### DO THIS
Would you copy out the lines below word for word, leaving out the pictures?
-- EXERCISE MATERIALS start --
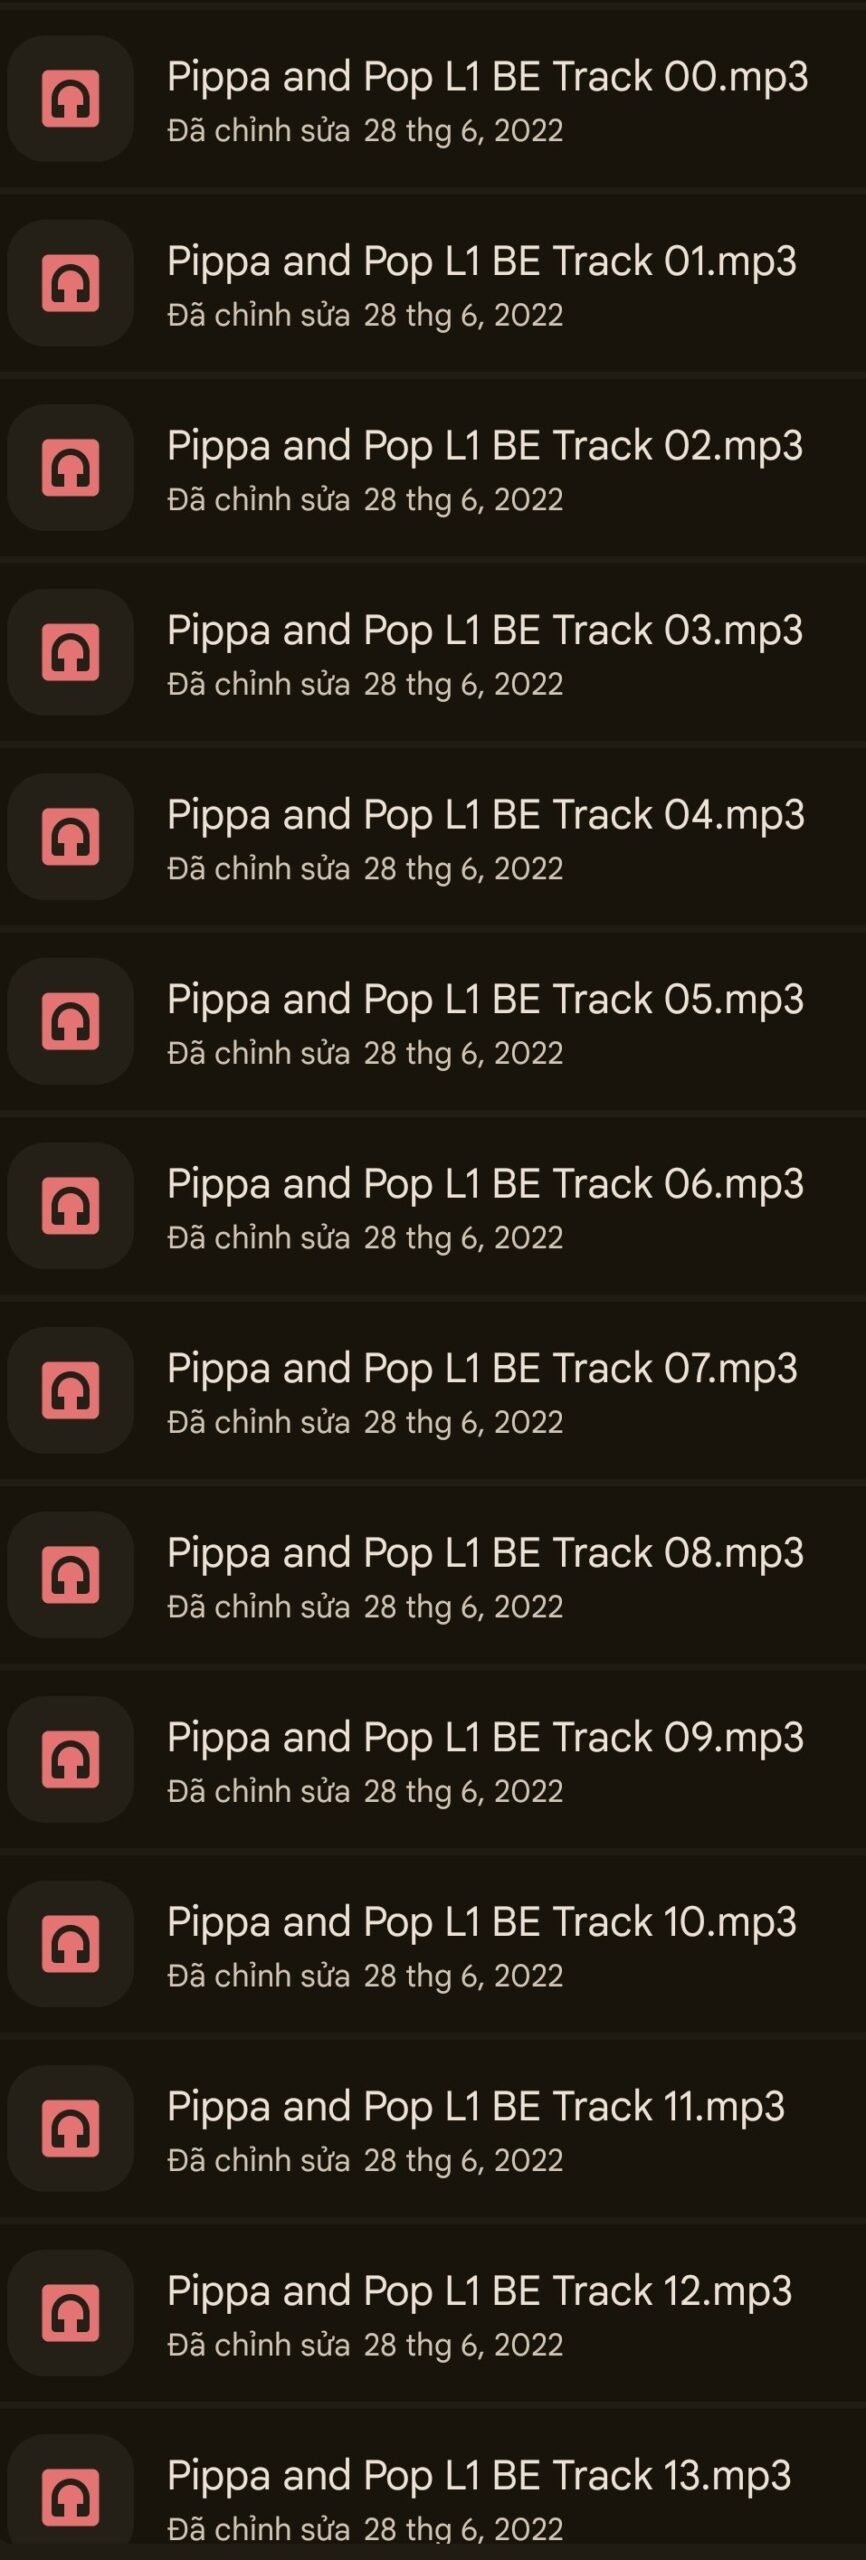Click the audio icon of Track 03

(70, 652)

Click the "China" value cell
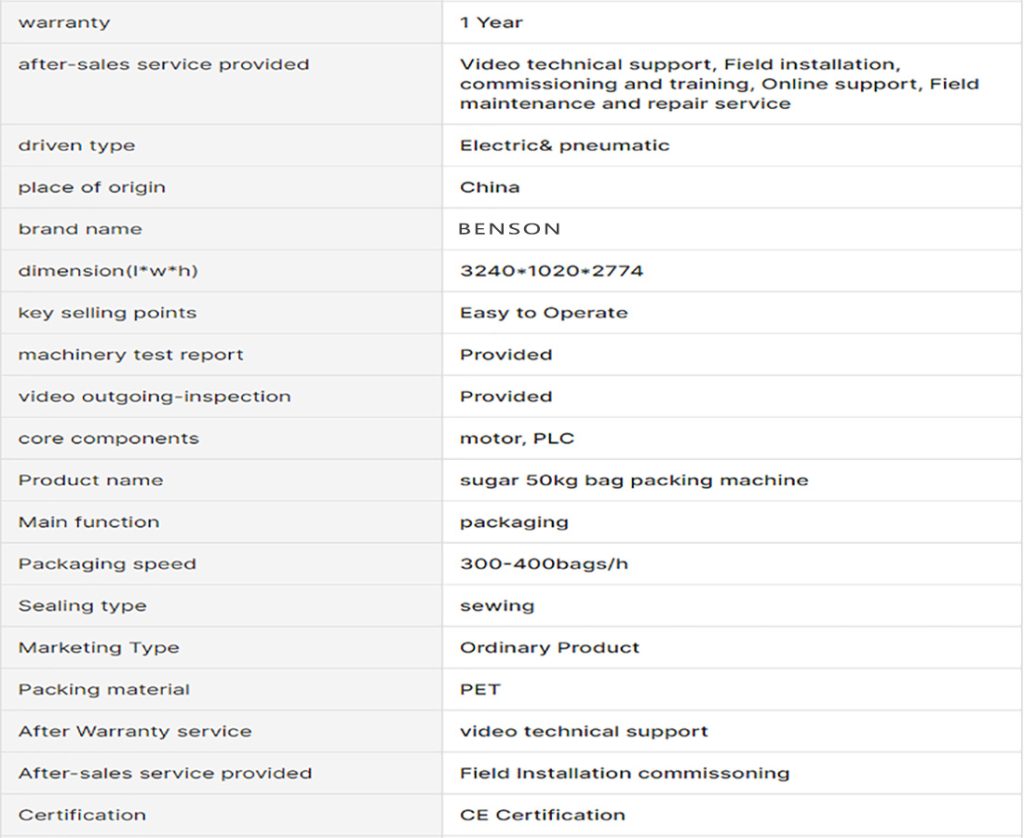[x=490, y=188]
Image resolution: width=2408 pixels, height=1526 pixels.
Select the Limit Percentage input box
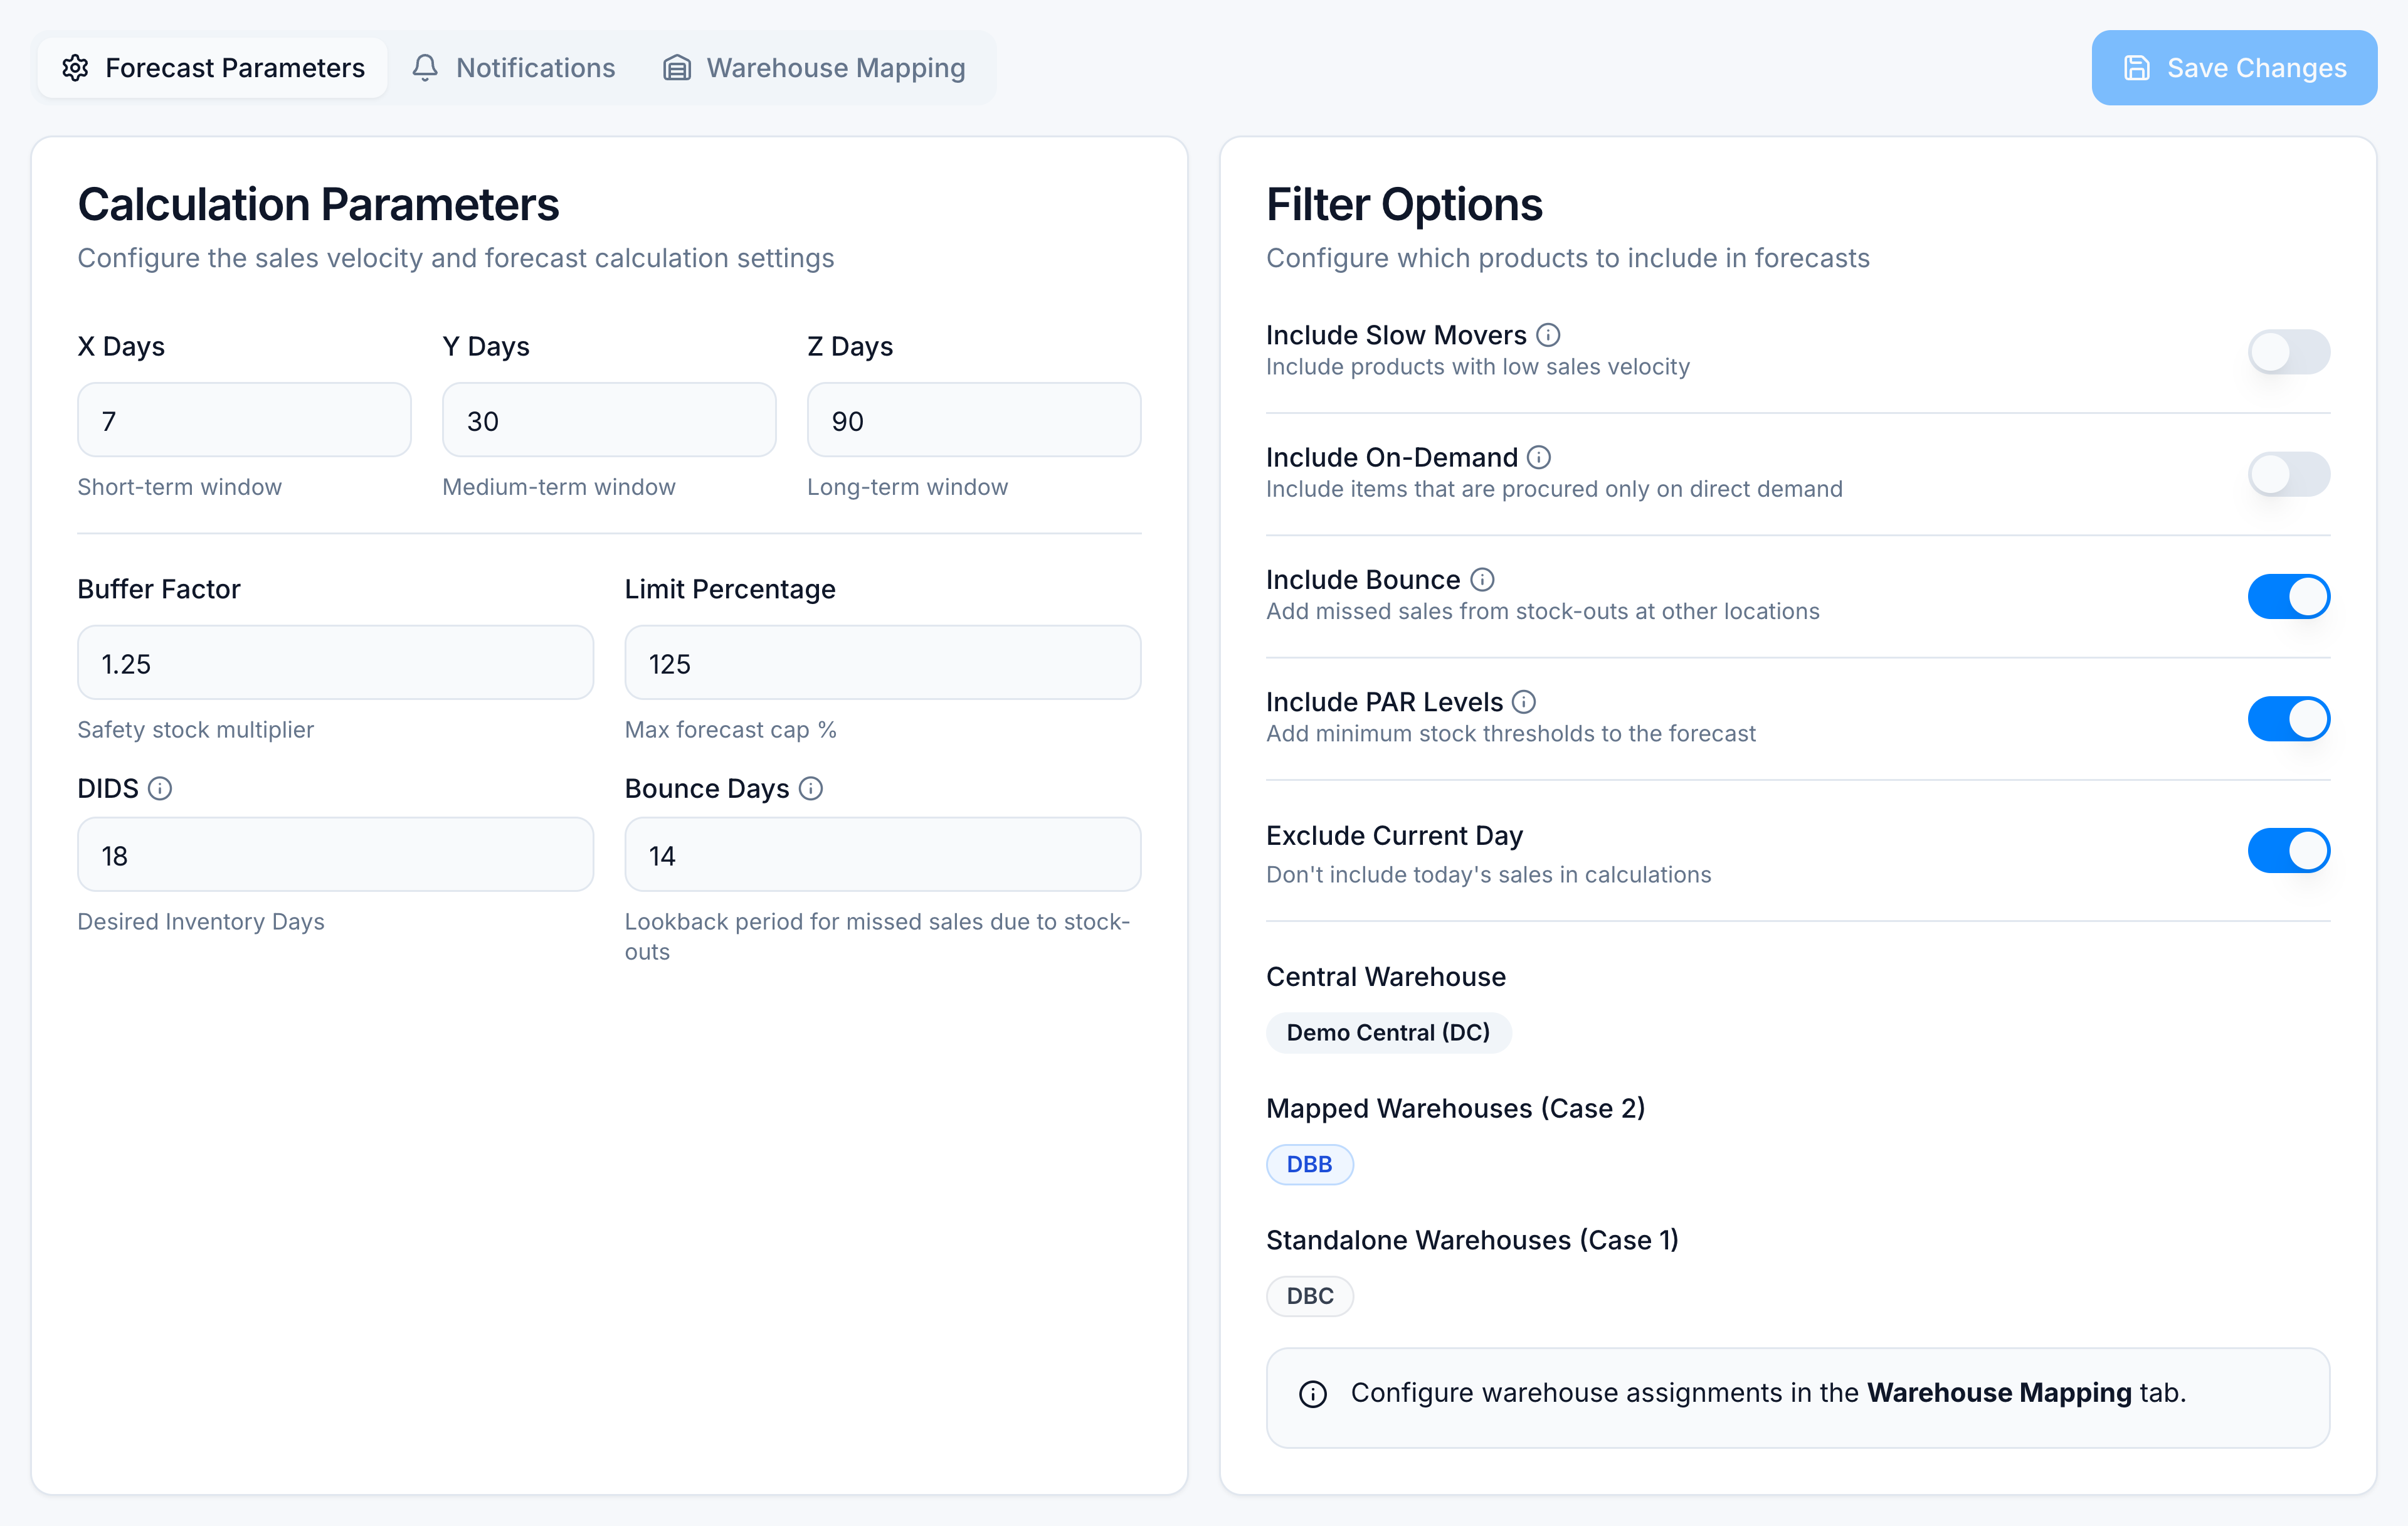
-- EXERCISE MATERIALS end --
### OUTPUT OF THE TASK
Click the audio icon of Track 03

(70, 652)

Click the "China" value cell
[x=490, y=188]
Image resolution: width=2408 pixels, height=1526 pixels.
Select the Limit Percentage input box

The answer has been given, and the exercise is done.